_What to work on_
Rewrite the data with "GUI agent" replaced by "interface agent" and all other text unchanged, leaving the pictures out of the rewritten version.

_Data section_
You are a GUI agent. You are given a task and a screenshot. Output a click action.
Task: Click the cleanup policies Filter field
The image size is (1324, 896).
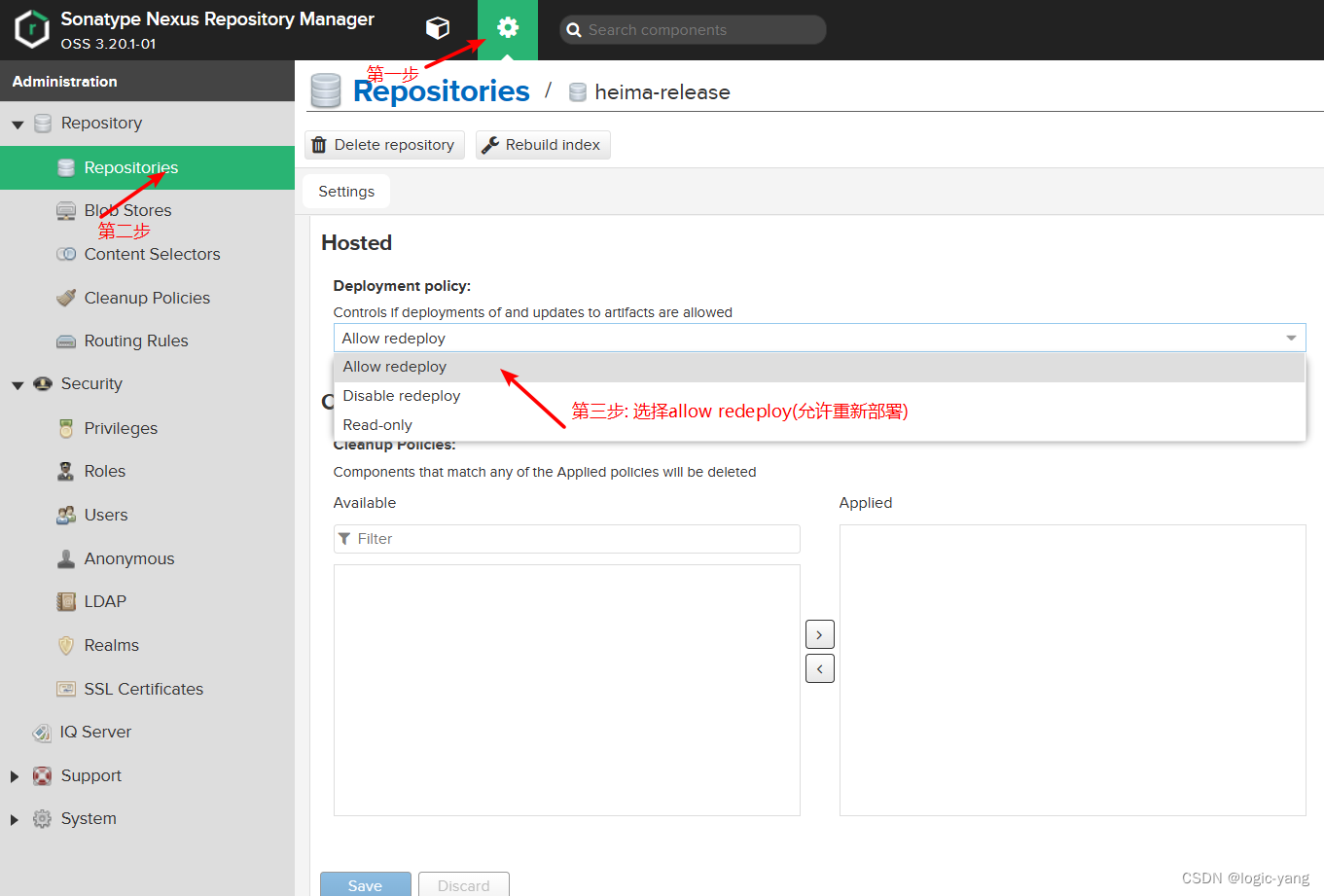[566, 538]
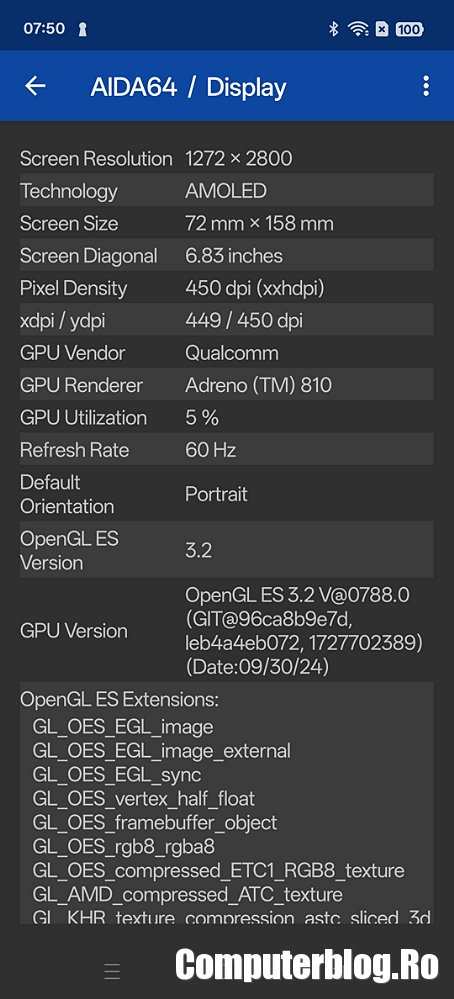
Task: Tap the keyhole icon next to clock
Action: 82,29
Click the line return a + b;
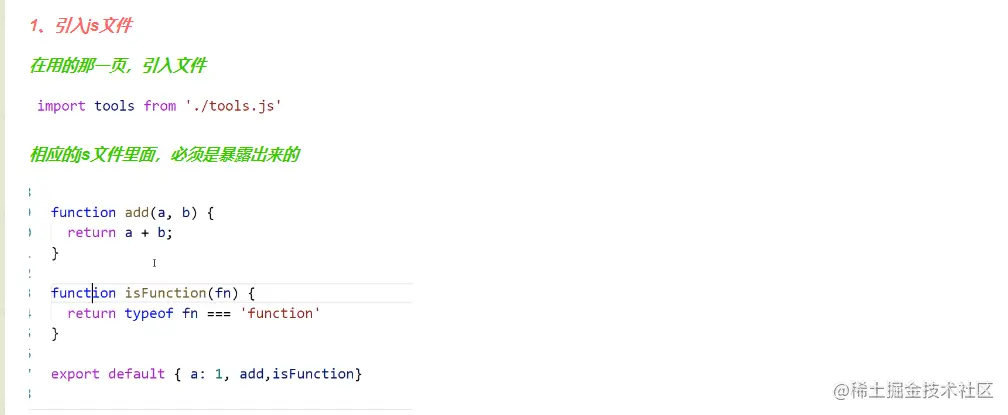This screenshot has height=415, width=1008. (120, 232)
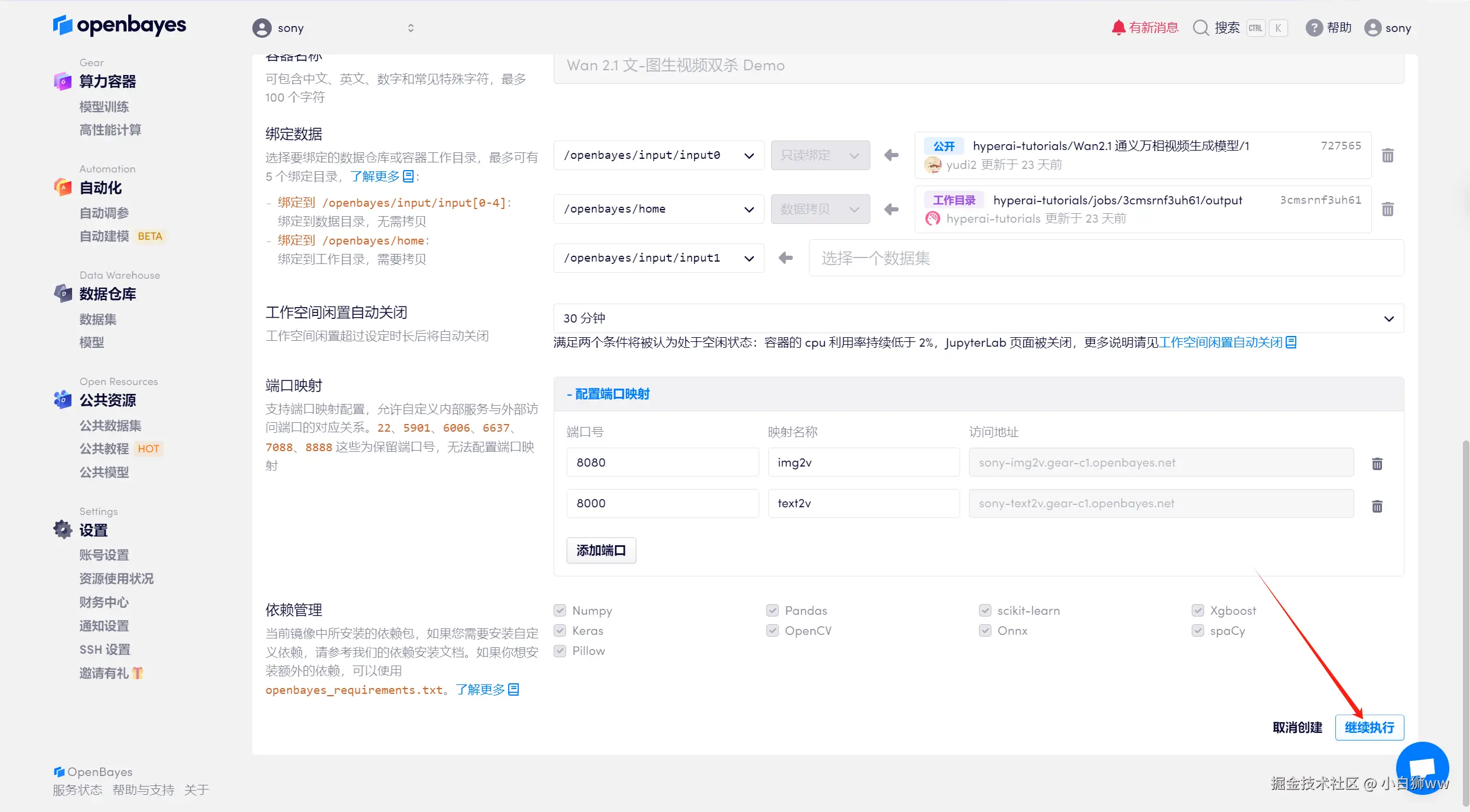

_The completed task_
You are a interface agent. You are given a task and a screenshot. Output a click action.
Task: Click the cleanup policies Filter field
The image size is (1324, 896).
[566, 538]
Task: Tap the keyhole icon next to clock
Action: 82,29
Click the line return a + b;
This screenshot has height=415, width=1008. (120, 232)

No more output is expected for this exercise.